Fat Rice – Gold in the Hinterlands

Fear of beef, pork and salt kept me out of Fat Rice for years.  Finally, curiosity got the best of dietary concerns and we were off to one of the city’s least pretentious neighborhoods.  Just west of the Kennedy on Diversey, it’s the kind of area you feel at home in.  People around here work regular jobs and live regular lives.  Well outside the city center, this is the heartland cast in concrete.. Right on the corner at Sacramento, Fat Rice sits unobtrusively, slinging mean cuisine.

 

Happy that the interior wasn’t more ostentatious; you know immediately affectation is an outcast here.  Even though it was quite comfortable, lovingly decorated and exuding clean, a refreshing rawness lingered that encouraged chill.  And I don’t know when a greeting, as it happens from one of the owners, was more welcoming and generous; served with the slightest hint of curiosity.
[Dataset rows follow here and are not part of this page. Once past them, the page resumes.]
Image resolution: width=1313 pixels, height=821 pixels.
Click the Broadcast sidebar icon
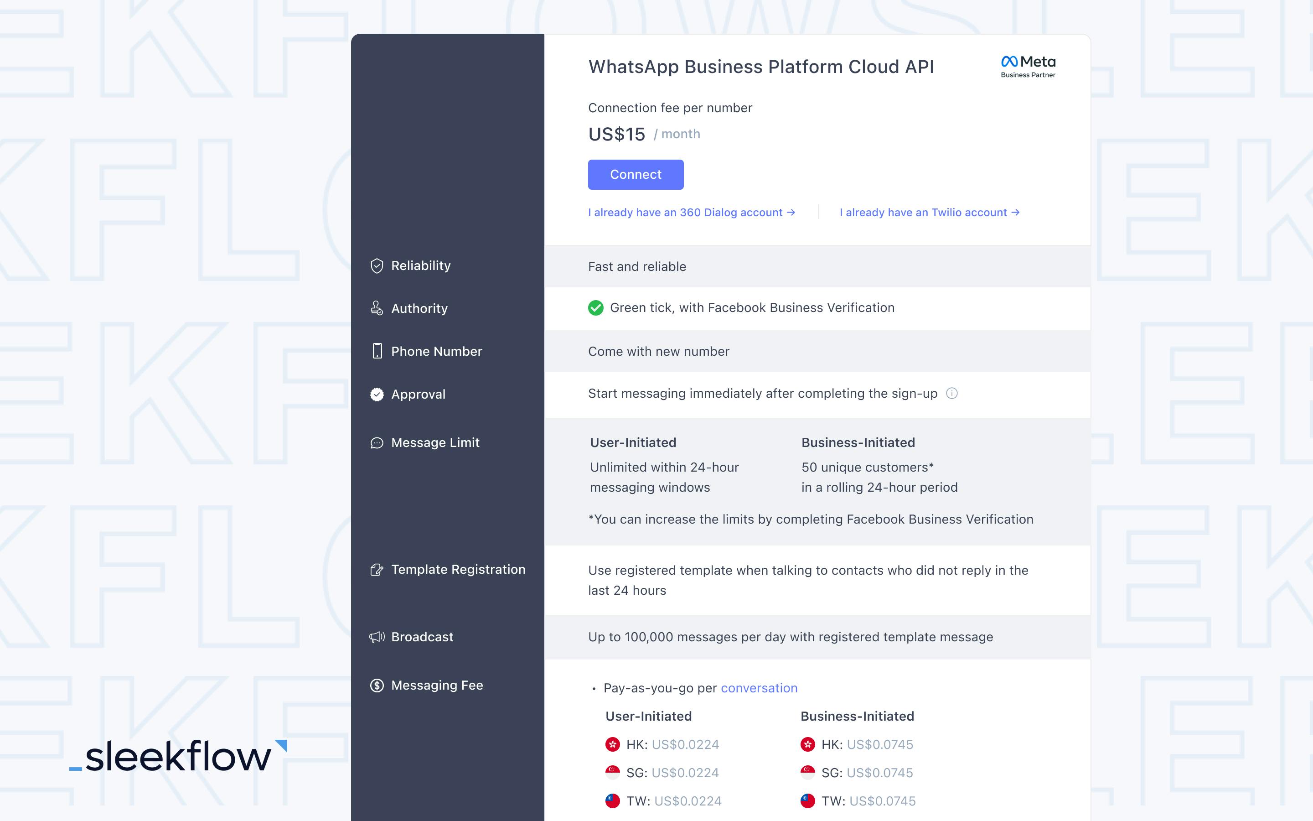(376, 636)
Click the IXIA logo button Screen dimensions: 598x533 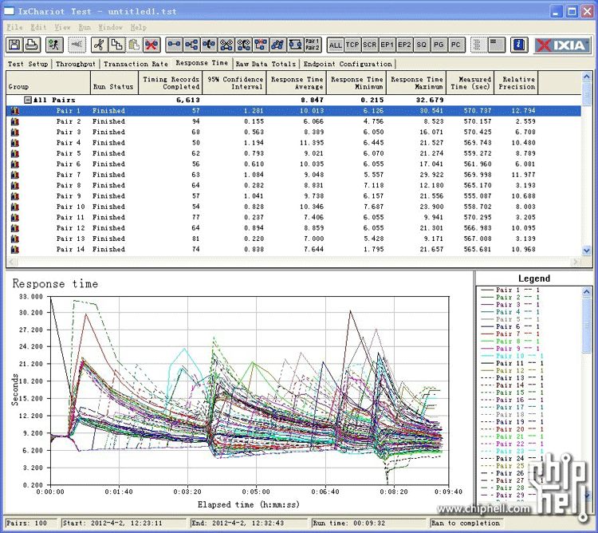(x=562, y=45)
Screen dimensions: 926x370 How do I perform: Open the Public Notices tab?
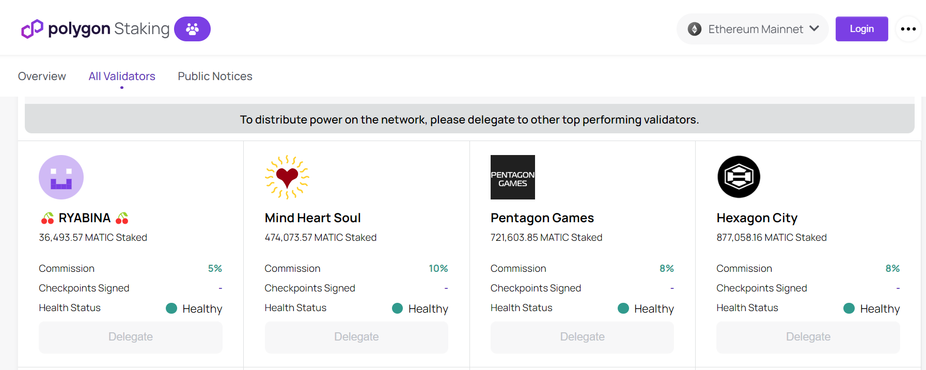coord(215,76)
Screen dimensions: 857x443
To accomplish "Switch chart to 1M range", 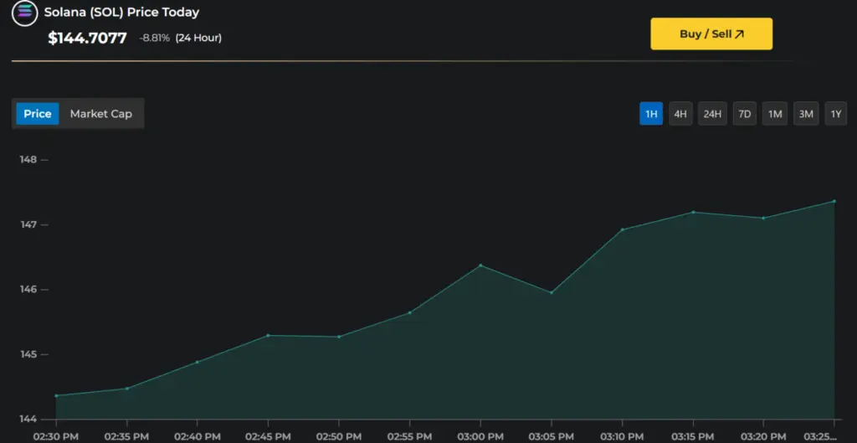I will 775,114.
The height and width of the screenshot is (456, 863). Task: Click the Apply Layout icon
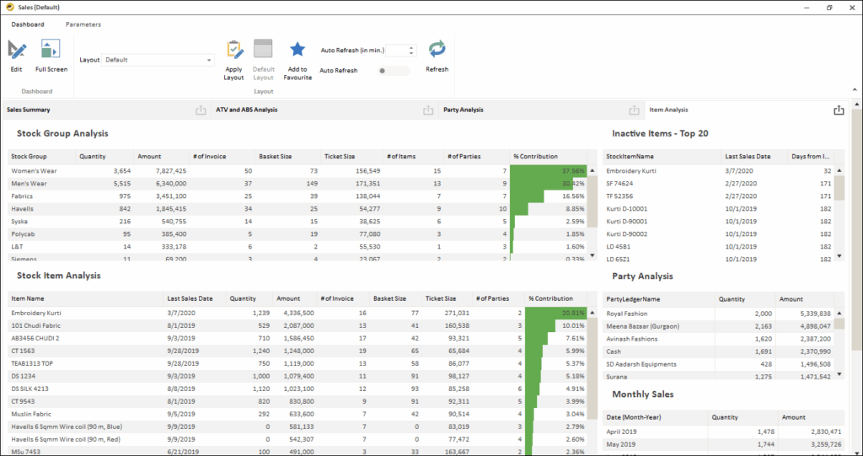pos(234,50)
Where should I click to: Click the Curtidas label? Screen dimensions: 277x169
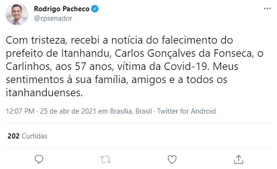34,136
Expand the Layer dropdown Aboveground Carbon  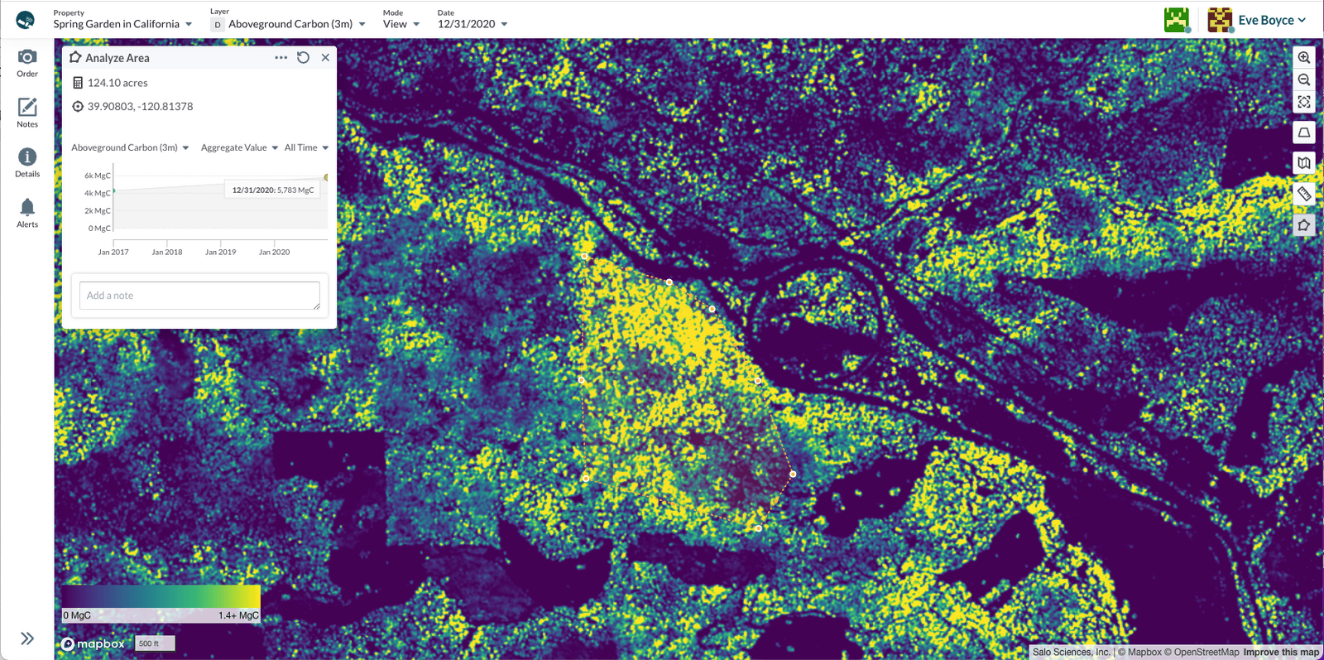point(290,24)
It was lunch time.  Lively.  You can drop either a hundred bucks for two or easily skate on $15 alone.  Are most people really concerned about the origin of recipes?  In this case, Macau and Portugal.  The only thing we are universally interested in is deliciousness.  If that is achieved, we’ve scored.  Fat Rice is a place to score.

 

The table to the right of us spoke solely Chinese.  Turning to the left, a couple of local chefs were at the door stopping in for lunch as well.  Our choice, and we were far from alone, was the big Kahuna; the paella like creation that prided itself on excess.  Stacked on a bed of richly sofrito seasoned rice baked to near scorching on the bottom, were giant prawns, manila clams, curried chicken, charred pork, linguica sausage, Portuguese olives and tea eggs.  Shredded duck and sweet and sour raisins were embedded in the flavored rice.  It was a feast masquerading as peasant food.  And it was meant to be eaten like peasants with food flying and spoons clashing as they dug for new treasures at the bottom of the cauldron.

 

Sated and surfacing for air, it’s reasonable to look dazed after such an experience.  My hospitable greeter stopped by to ask impressions.  A confession followed.  The fear of beef, pork and salt succumbed to culinary exceptionalism.  She thanked us for giving the restaurant a chance.  My heart thanked her for bringing Chicago Fat Rice.